The city owns its name to an Irish monk, Saint Gall(us), who has founded there a monastery, back in 612. I believe this is really amazing that they are able here to track their abbots back to the beginning of the seventh century!
Around 720, another monk, Othmar, founded here an Abbey that remains the crown jewel of the city. The Abbey comprises a few elements, including the cathedral ...
... the "office" buildings ...
... and an amazing library. Altogether, the convent o St., Gallen is a UNESCO World Heritage site.
Let's enter first the cathedral.
The ceiling is decorated in dark colours.
The altar is closed by a golden fence.
The organ in the back is smaller than in most cathedrals I have visited so far.
Below the organ you will find the tomb of Saint Othmar.
The Bible read in the cathedral was printed in a style similar to the one used in the Middle Ages, with beautiful paintings.
I believe it is time now that we move on to the library. Let's take this long corridor.
In the antechamber you can see the cathedral in its full size.
We need to go up to the first floor.
The Library of the St. Gallen Abbey is the house of many priceless books, some of which were created in the ninth century. Since it was far before Gutenberg discovered the craft of printing, the monks were re-writing books on specially prepared pieces of leather.

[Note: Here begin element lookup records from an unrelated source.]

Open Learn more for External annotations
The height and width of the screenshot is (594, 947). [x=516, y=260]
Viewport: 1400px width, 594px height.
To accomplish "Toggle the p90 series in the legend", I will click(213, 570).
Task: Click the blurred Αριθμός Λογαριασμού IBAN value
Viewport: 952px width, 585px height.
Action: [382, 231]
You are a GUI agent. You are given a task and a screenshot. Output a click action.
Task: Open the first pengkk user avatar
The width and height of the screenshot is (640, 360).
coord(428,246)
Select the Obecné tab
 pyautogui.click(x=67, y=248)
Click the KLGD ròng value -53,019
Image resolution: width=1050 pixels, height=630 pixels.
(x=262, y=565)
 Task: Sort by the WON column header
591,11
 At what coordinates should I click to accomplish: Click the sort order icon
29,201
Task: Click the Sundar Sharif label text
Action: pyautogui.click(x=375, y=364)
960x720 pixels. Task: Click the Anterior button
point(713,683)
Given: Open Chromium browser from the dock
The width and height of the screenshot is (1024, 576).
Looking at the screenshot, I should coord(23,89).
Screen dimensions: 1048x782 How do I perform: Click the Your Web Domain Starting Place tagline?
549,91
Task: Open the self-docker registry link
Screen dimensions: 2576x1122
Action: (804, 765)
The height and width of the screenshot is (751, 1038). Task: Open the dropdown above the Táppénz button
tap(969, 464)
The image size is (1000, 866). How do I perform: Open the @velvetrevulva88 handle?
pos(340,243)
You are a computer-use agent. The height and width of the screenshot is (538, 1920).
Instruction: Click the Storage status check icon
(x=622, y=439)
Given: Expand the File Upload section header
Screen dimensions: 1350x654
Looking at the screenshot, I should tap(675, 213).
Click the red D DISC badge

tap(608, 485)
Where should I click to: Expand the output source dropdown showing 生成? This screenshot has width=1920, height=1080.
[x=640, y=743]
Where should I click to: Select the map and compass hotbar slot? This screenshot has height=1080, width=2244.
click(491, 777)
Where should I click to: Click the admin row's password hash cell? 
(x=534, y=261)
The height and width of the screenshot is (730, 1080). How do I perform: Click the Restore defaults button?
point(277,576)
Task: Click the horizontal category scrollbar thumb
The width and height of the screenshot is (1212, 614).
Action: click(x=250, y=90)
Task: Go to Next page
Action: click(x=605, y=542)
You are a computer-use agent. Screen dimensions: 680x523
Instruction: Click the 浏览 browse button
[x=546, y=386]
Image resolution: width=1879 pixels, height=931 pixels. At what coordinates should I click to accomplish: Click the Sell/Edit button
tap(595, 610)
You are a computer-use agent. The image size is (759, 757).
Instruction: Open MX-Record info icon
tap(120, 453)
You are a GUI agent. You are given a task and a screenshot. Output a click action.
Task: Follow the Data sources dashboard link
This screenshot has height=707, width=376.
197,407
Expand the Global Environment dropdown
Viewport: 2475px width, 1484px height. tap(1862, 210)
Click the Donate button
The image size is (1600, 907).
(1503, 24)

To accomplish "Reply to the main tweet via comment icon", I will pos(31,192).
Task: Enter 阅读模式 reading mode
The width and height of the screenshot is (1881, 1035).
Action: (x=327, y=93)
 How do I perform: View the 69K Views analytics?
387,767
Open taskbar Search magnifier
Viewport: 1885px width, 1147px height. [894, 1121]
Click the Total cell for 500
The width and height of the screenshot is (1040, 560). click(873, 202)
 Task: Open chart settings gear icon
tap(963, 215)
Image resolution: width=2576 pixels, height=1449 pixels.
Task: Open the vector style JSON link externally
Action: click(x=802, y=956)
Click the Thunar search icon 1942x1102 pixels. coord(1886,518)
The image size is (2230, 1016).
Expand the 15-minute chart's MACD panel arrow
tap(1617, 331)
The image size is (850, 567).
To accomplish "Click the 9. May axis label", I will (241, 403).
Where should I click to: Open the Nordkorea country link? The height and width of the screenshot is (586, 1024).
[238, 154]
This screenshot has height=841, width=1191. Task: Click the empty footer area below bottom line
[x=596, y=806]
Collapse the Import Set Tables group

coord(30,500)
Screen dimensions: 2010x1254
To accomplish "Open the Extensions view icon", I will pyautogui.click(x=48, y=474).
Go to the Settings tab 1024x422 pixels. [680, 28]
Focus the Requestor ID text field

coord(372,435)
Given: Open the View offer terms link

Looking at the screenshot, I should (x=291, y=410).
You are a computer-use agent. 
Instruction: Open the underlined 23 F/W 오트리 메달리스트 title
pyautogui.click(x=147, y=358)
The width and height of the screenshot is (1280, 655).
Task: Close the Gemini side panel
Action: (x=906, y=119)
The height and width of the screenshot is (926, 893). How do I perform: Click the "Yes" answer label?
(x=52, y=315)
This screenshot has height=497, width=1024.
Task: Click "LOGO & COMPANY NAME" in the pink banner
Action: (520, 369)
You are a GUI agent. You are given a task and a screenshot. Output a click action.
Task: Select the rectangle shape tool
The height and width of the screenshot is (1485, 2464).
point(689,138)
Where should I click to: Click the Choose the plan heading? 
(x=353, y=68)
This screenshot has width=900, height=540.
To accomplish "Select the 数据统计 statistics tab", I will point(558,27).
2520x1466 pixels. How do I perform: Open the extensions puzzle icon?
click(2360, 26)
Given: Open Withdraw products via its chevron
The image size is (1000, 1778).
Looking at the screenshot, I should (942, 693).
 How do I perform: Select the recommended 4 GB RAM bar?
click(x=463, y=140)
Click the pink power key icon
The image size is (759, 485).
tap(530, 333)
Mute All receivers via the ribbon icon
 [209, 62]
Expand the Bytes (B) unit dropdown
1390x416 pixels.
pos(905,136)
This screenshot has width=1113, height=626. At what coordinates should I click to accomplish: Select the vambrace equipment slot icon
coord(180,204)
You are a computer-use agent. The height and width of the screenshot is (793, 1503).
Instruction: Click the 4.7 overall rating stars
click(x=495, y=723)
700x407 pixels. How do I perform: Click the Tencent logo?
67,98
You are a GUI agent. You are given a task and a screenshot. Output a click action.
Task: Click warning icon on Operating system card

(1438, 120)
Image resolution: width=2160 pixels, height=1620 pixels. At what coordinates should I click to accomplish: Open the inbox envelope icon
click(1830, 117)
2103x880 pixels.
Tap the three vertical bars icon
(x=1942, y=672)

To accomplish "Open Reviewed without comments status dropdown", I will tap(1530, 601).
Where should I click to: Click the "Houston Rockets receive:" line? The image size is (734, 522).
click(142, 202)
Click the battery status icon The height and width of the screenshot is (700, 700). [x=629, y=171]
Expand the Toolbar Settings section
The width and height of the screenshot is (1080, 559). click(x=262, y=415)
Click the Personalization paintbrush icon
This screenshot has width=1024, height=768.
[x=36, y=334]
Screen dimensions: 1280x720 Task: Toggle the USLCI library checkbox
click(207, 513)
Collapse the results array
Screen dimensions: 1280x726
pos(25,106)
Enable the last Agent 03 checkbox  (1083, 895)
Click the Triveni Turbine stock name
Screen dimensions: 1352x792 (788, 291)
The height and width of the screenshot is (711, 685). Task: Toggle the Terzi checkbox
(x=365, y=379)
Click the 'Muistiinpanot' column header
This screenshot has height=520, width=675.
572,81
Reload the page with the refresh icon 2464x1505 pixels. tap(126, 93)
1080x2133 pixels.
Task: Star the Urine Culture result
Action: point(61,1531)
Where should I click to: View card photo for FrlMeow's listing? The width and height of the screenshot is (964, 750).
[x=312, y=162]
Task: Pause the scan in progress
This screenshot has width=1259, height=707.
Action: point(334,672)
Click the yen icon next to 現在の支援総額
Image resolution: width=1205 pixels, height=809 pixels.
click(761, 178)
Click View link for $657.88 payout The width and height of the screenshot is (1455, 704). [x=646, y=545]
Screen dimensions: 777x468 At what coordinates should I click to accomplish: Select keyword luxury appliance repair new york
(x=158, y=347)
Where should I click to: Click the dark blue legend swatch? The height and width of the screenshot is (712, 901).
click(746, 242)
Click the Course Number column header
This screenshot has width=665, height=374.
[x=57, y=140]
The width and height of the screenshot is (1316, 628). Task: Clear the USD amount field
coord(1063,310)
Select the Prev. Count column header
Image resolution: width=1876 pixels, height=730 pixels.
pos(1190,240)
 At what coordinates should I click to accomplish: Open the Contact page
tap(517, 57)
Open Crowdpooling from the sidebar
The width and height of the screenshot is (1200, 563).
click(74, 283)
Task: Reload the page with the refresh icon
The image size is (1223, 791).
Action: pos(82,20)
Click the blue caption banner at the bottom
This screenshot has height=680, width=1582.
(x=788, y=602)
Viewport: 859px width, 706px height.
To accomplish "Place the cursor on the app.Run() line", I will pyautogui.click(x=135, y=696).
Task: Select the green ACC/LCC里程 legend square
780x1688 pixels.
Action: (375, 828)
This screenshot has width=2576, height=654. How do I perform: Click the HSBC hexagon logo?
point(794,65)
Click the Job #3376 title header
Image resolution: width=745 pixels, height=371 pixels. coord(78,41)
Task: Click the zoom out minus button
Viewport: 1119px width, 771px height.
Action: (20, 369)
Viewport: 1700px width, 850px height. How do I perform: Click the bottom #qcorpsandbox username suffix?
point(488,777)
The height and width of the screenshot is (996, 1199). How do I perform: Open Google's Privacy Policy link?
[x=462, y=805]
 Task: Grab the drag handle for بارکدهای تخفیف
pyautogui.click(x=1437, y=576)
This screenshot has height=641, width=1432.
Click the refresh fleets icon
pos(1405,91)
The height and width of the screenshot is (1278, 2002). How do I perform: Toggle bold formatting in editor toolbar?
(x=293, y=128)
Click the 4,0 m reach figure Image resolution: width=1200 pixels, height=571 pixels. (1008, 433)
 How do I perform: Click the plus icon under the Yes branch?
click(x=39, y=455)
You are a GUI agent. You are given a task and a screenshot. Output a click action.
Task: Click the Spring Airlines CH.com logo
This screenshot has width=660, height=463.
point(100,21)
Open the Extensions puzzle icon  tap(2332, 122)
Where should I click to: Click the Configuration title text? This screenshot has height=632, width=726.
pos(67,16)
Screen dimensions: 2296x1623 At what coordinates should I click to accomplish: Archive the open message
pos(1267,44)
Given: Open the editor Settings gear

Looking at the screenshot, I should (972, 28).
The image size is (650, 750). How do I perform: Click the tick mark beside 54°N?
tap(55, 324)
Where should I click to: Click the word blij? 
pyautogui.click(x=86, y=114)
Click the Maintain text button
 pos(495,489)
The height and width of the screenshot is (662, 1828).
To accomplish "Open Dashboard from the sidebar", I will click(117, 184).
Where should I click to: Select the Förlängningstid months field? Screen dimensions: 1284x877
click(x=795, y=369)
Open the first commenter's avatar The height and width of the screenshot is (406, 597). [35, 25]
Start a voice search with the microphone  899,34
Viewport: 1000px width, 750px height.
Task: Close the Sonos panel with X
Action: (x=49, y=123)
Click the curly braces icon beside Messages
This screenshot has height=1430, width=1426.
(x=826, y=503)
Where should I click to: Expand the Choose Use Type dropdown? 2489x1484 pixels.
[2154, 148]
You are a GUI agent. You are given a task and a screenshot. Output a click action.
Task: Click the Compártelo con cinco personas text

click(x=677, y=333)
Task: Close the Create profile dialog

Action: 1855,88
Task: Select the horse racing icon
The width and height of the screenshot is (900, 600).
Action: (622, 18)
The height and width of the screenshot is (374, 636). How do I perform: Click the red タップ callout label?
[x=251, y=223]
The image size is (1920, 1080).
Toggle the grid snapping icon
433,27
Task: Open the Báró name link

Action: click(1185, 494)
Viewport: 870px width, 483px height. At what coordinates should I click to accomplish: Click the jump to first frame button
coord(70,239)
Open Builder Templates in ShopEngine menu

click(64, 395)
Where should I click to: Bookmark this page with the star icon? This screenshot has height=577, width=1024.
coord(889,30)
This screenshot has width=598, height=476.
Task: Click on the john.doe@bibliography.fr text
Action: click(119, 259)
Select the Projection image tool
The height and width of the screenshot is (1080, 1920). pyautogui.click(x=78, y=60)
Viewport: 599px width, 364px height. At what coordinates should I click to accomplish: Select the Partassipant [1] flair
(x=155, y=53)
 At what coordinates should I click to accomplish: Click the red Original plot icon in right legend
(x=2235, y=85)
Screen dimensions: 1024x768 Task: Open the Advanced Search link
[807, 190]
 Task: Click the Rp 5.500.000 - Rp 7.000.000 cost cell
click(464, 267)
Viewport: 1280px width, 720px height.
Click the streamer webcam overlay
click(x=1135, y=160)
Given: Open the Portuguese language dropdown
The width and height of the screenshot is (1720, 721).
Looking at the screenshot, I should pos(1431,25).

Such books are of course very delicate so it is forbidden to take pictures inside. But I can show you one of the postcards that I have bought there. The ceiling is again decorated with beautiful paintings. The books stand on elegant shelves.
But to be honest, the thing that I liked the most was the fact that in the inner courtyard, between the cathedral and the library, there is a football pitch!
I believe even Saint Gallus would like it. He seems to have been a nice fellow.